Proem: A Permanent Solution

With the Miami imprint Merck shutting down, it's good to find the ever-reliable Proem comfortably ensconced at n5MD. Richard Bailey doesn't dramatically deviate from his familiar template on the sixth Proem album, A Permanent Solution, but fans of his particular brand of non-abrasive, melodic electronica won't mind.

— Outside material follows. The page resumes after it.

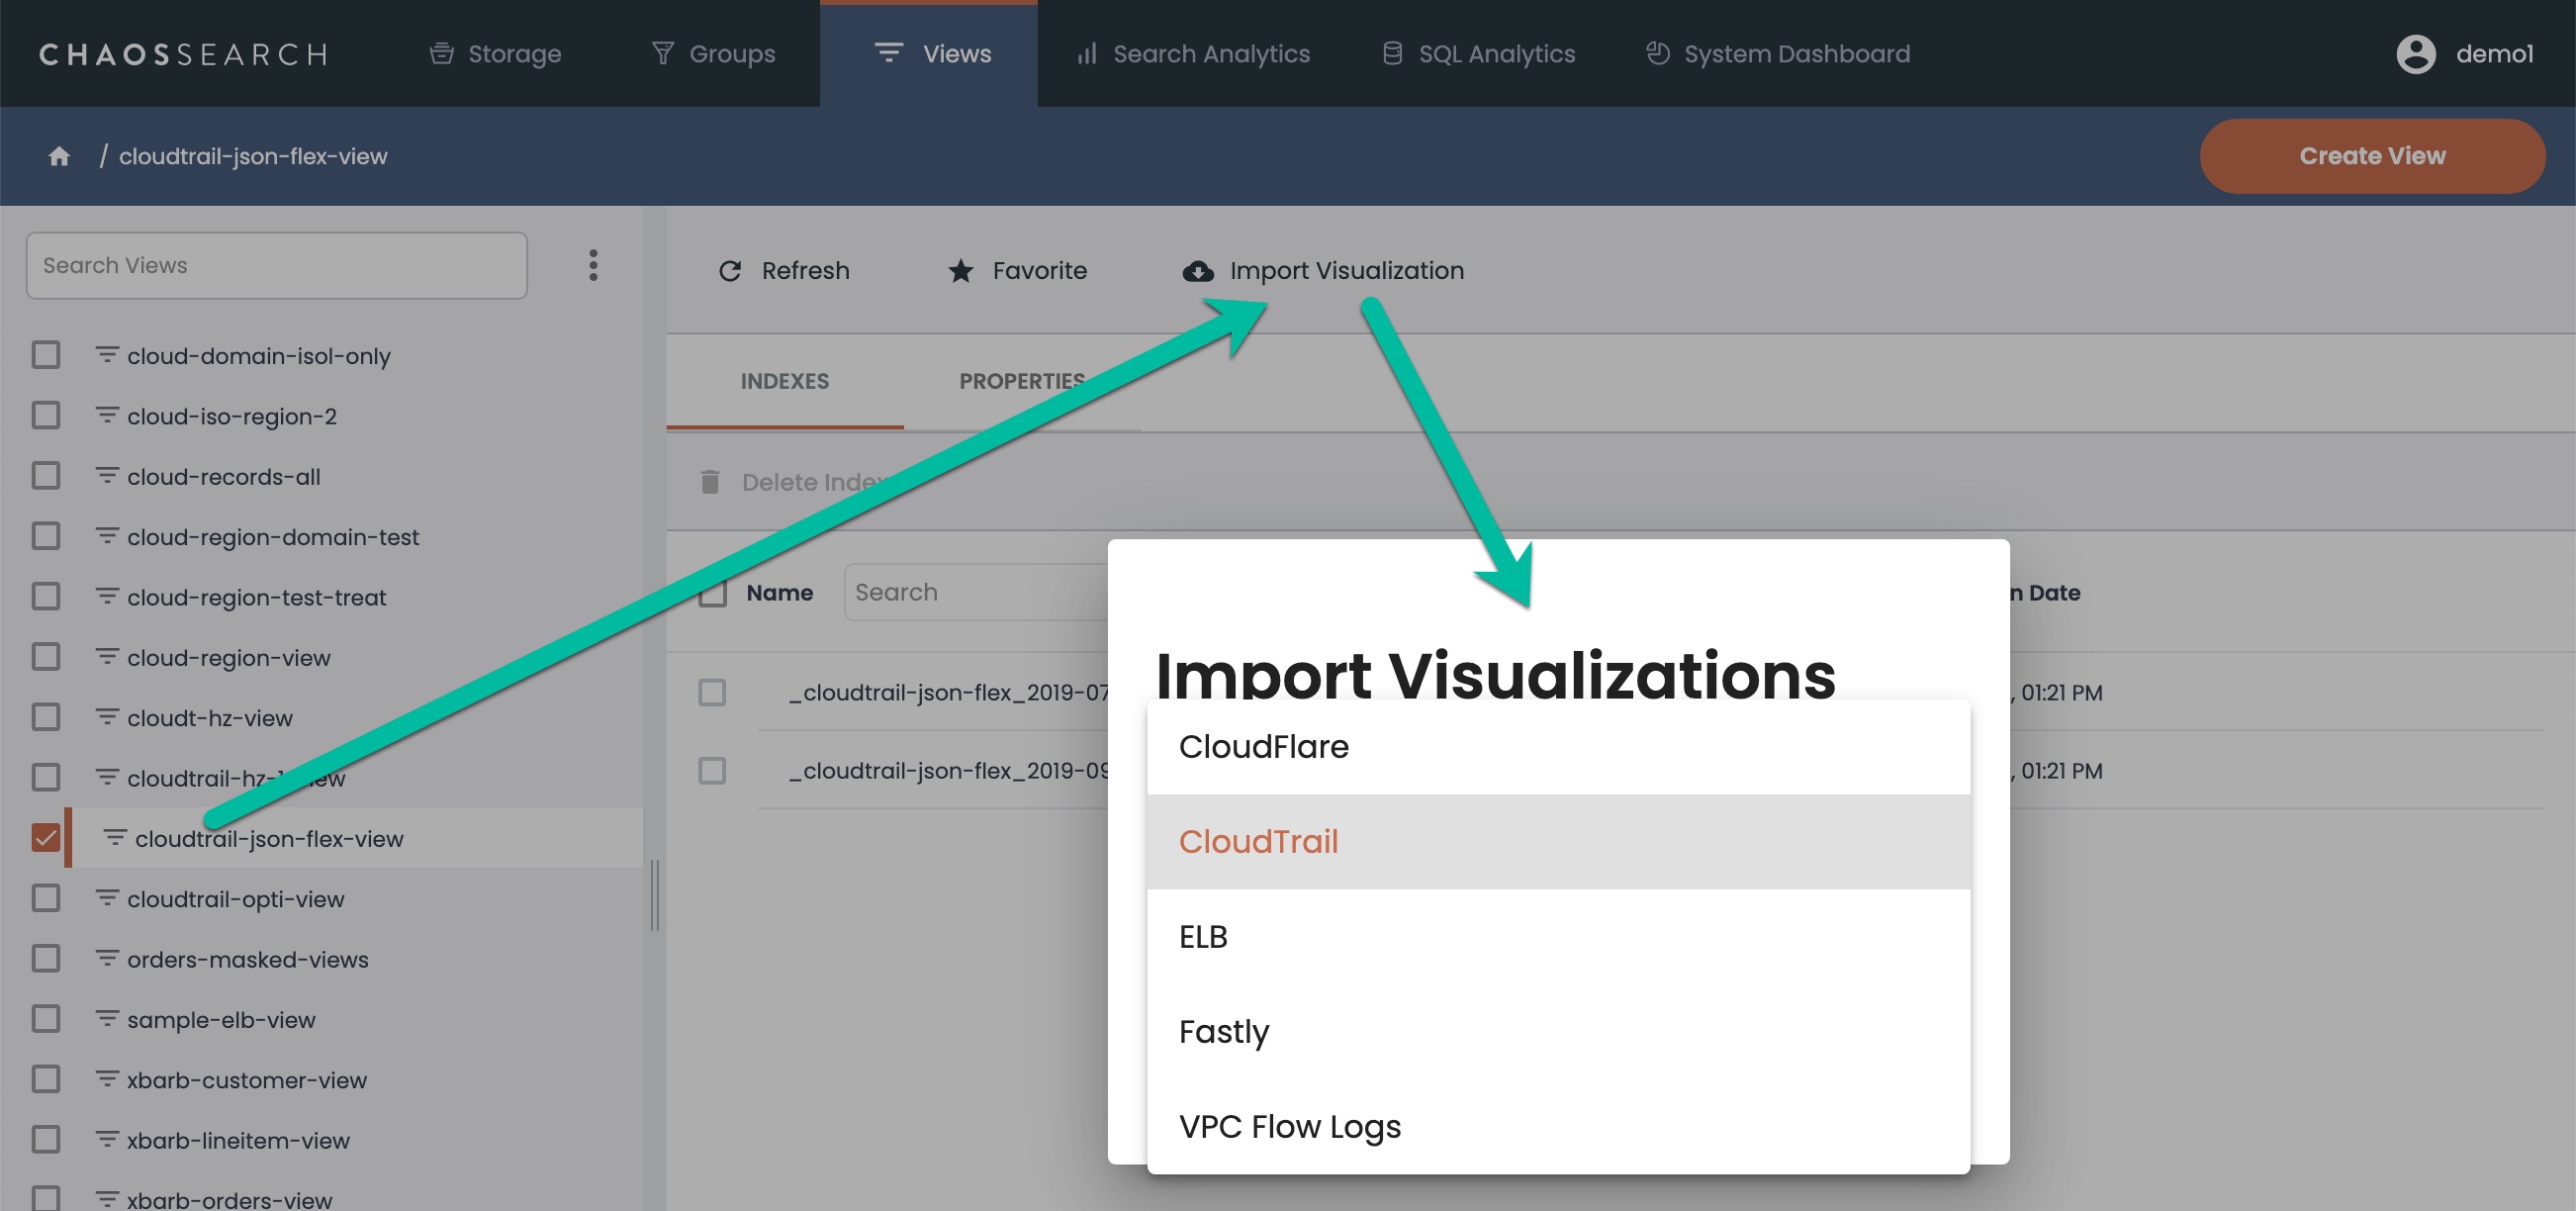Click the Favorite star icon

[960, 271]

Generally speaking, the new album presents fifty-four minutes of crunchy beats, burbling bass lines, and gleaming keyboard melodies. Occasionally tracks take a funkier turn (“Secret Knots”) but never so dominatingly that the focus shifts from the material's glistening character. In addition, there's sparkling techno (“Sputterfly”), plus hip-hop beats give “Dual Carrier” a snappy thrust. Bailey enhances his material with subtle injections of instrumental colour (a marimba or harp occasionally surfaces) and uses a rich, reverberant production style that gives the songs a lush, at times cathedralesque character. That's especially audible during the album's final third when the material migrates into dramatic, even symphonic territory. He first gets out the heavier artillery for “Wall of Knives 2” before moving on to “Deepmagix” which exudes the mystery of a newly-discovered subterranean cave. The dramatic ante is upped even more in the closing songs, “Give It Back,” a beatless meditation of interweaving flutes and pianos, and “Social Pirhana,” which couches dramatic piano flurries in punctuating echo.